### ABOUT THIS EXERCISE:
Please repeat exactly the lines below from the line with "The width and height of the screenshot is (549, 438)." to the line with "You are a computer-use", including both, and leave out every picture.

### SUPPLIED INFORMATION:

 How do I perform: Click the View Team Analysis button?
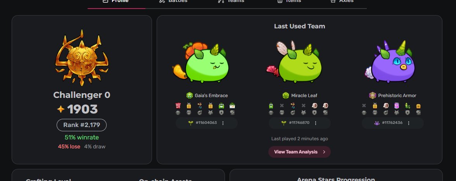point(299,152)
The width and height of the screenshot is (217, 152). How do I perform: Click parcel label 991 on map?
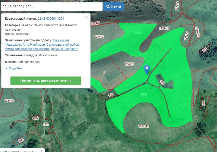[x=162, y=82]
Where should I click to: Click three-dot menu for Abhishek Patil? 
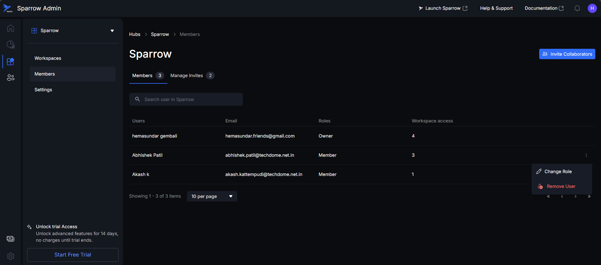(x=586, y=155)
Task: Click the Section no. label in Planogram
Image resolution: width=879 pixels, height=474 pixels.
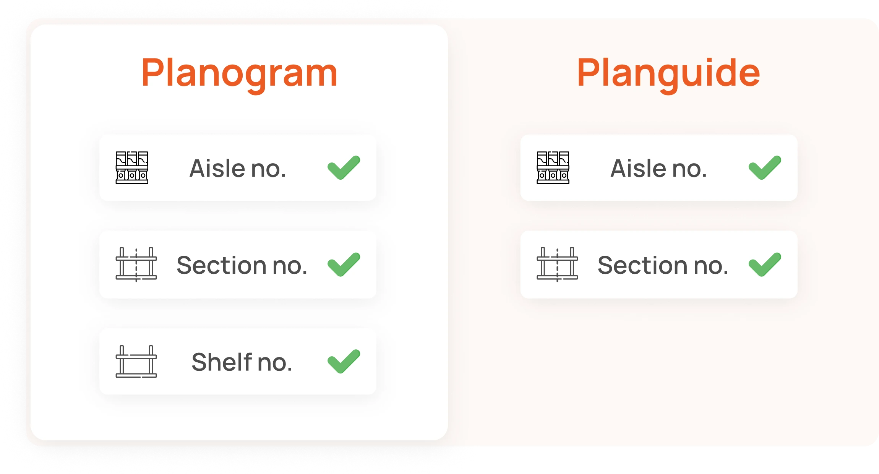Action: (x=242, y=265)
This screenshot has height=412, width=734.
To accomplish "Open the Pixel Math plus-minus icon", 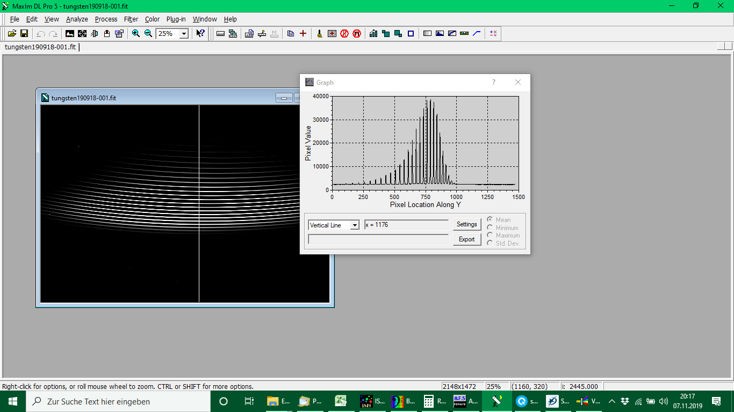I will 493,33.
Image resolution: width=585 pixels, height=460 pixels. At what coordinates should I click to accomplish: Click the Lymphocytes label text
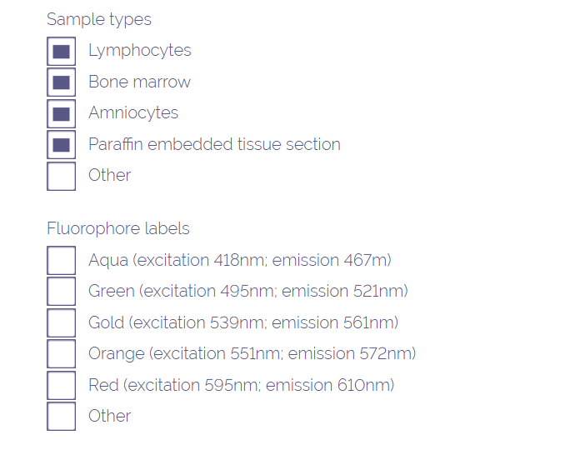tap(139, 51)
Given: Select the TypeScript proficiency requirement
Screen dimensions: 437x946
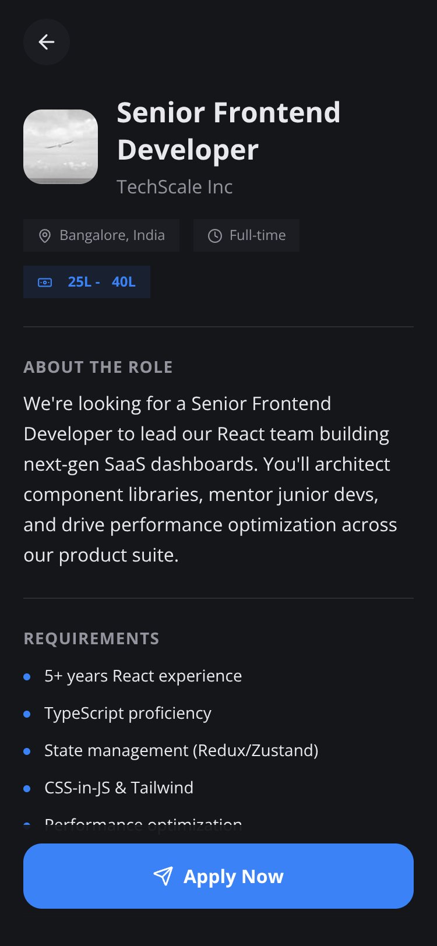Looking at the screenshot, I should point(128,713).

...

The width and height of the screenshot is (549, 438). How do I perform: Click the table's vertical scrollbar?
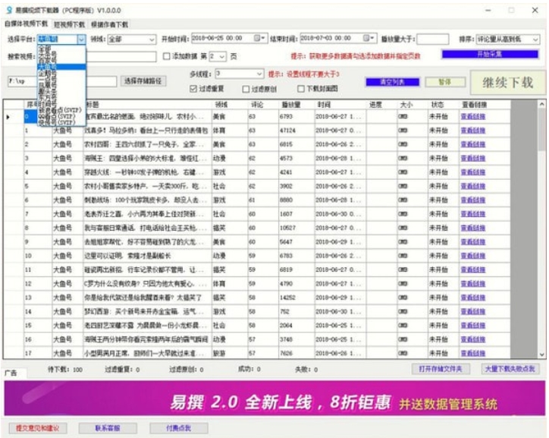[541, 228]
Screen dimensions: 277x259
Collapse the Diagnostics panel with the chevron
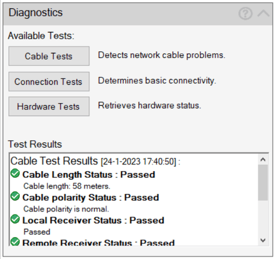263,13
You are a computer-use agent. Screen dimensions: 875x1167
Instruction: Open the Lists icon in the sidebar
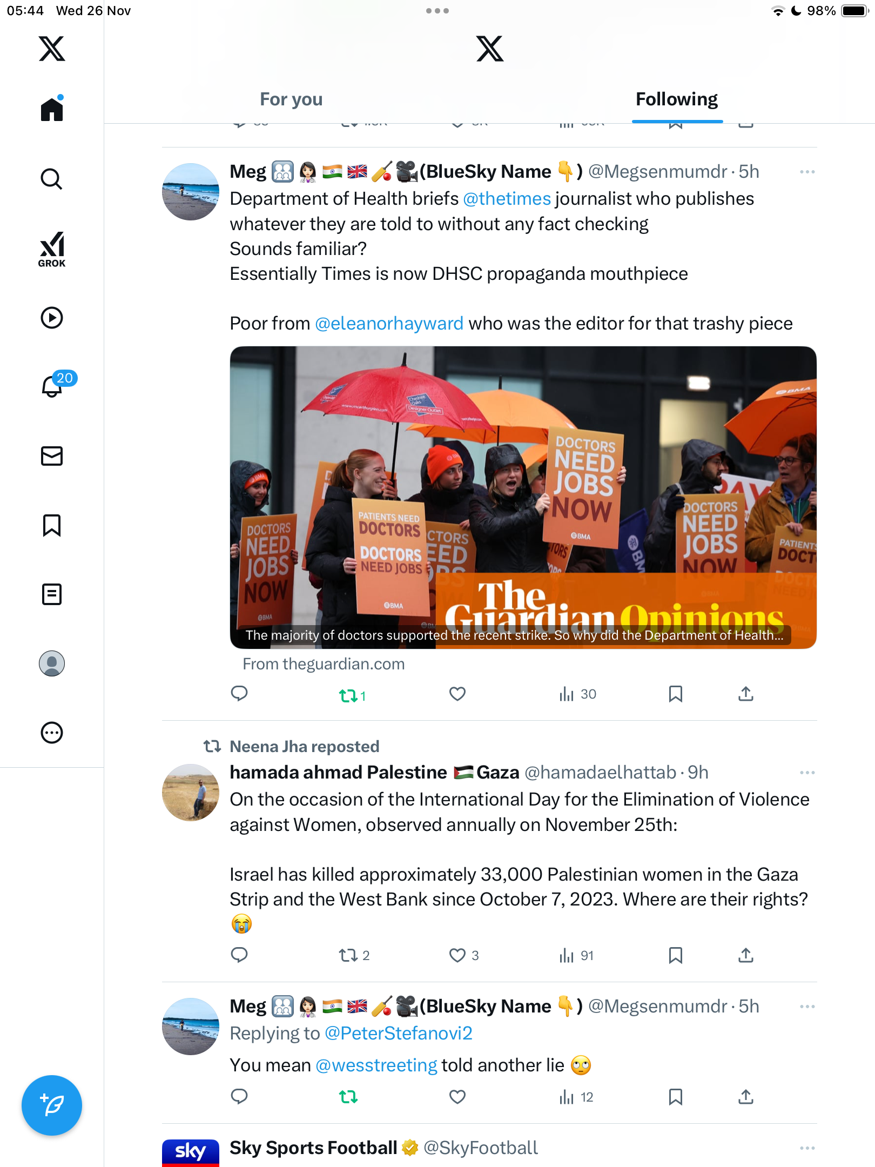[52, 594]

* * *

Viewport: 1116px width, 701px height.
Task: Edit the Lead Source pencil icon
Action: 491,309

### WRITTEN REPLY:
The width and height of the screenshot is (549, 438). How do I perform: Click the table's vertical scrollbar?
[541, 228]
Screen dimensions: 277x259
Collapse the Diagnostics panel with the chevron
263,13
You are a computer-use agent. Screen dimensions: 875x1167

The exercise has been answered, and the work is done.